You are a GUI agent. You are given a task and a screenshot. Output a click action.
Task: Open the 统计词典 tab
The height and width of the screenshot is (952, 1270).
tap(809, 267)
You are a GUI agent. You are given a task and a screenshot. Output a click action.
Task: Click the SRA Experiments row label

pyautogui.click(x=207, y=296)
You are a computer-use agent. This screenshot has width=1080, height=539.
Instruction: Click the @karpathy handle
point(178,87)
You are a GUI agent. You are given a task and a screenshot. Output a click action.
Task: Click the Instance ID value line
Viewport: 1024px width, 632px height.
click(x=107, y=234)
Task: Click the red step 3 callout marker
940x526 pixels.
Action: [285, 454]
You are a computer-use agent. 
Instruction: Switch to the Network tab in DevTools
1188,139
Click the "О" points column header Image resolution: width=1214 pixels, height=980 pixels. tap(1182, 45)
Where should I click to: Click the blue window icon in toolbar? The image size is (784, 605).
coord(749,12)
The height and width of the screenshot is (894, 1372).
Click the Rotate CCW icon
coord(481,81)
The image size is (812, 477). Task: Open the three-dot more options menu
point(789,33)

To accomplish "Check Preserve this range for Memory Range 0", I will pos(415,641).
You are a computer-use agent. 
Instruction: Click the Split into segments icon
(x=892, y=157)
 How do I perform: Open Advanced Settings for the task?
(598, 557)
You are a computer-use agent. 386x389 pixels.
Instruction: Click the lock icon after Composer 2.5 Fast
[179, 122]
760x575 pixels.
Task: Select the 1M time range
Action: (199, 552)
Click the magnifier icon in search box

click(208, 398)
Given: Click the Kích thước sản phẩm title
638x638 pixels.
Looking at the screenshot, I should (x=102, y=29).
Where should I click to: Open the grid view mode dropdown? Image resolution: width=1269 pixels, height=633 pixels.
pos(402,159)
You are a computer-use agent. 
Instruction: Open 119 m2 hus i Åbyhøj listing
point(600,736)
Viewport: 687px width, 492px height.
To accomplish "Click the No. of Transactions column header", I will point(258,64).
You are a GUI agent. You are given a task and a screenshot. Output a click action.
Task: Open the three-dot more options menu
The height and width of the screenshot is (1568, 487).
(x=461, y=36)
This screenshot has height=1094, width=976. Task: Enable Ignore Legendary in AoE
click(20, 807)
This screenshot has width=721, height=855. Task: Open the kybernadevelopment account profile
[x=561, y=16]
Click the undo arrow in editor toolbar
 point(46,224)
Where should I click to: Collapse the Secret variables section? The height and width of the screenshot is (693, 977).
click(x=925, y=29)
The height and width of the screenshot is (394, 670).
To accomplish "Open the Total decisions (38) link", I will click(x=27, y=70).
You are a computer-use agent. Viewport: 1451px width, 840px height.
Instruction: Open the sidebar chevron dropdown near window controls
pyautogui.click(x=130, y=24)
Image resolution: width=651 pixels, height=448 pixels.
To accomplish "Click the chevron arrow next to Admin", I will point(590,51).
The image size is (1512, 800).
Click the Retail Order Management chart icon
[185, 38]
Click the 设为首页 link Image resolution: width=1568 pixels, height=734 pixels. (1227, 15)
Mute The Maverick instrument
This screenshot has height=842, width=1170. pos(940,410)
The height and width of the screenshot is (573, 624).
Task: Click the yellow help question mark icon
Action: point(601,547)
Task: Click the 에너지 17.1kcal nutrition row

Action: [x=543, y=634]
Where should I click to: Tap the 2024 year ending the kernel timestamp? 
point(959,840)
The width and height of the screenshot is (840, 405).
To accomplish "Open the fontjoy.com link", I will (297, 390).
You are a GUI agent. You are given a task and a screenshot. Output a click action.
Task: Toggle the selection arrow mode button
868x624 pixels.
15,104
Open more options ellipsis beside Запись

> **Written task**
Convert the items above, from the start through the line containing "pyautogui.click(x=207, y=296)", into a two-column CSV with the columns instruction and action. Give one row per item, holding its text and its answer, with each value in a single quoted field and every line break replaced by a space.

> **Output of the exercise**
instruction,action
"You are a GUI agent. You are given a task and a screenshot. Output a click action. Task: Open the 统计词典 tab The height and width of the screenshot is (952, 1270).","tap(809, 267)"
"You are a GUI agent. You are given a task and a screenshot. Output a click action. Task: Click the SRA Experiments row label","pyautogui.click(x=207, y=296)"